What you should do:
Search the data for the word "agent" and copy every line where it occurs.

Given data:
▽

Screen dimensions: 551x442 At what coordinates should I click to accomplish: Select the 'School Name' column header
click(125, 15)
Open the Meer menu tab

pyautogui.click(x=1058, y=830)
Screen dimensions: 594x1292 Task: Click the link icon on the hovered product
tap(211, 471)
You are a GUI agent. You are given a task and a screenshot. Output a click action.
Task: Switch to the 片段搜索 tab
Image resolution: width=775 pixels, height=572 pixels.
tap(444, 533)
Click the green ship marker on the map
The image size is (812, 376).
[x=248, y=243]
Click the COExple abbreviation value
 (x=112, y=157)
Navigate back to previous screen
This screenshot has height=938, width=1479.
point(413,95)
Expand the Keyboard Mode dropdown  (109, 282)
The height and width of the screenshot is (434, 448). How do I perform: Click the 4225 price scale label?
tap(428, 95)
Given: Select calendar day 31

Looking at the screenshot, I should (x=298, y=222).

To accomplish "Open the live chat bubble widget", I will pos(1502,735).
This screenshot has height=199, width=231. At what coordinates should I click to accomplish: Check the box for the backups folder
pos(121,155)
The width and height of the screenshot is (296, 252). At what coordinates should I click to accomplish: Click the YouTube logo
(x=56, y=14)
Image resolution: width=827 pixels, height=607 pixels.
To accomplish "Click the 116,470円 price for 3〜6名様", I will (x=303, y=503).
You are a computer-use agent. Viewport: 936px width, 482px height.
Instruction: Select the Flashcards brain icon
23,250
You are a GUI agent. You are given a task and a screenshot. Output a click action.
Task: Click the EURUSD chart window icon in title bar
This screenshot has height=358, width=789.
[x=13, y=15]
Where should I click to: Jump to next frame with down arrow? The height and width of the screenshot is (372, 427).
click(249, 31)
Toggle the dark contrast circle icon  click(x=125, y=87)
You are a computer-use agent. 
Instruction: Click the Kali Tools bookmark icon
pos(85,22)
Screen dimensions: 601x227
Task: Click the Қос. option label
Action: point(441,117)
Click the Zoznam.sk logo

△

Written response:
You are a GUI agent. You are given a task and a screenshot. Output a click action.
You are a computer-use agent. Viewport: 936px width, 482px height.
You are a GUI agent. You are given a task and a screenshot. Output a click action.
You are a computer-use agent. 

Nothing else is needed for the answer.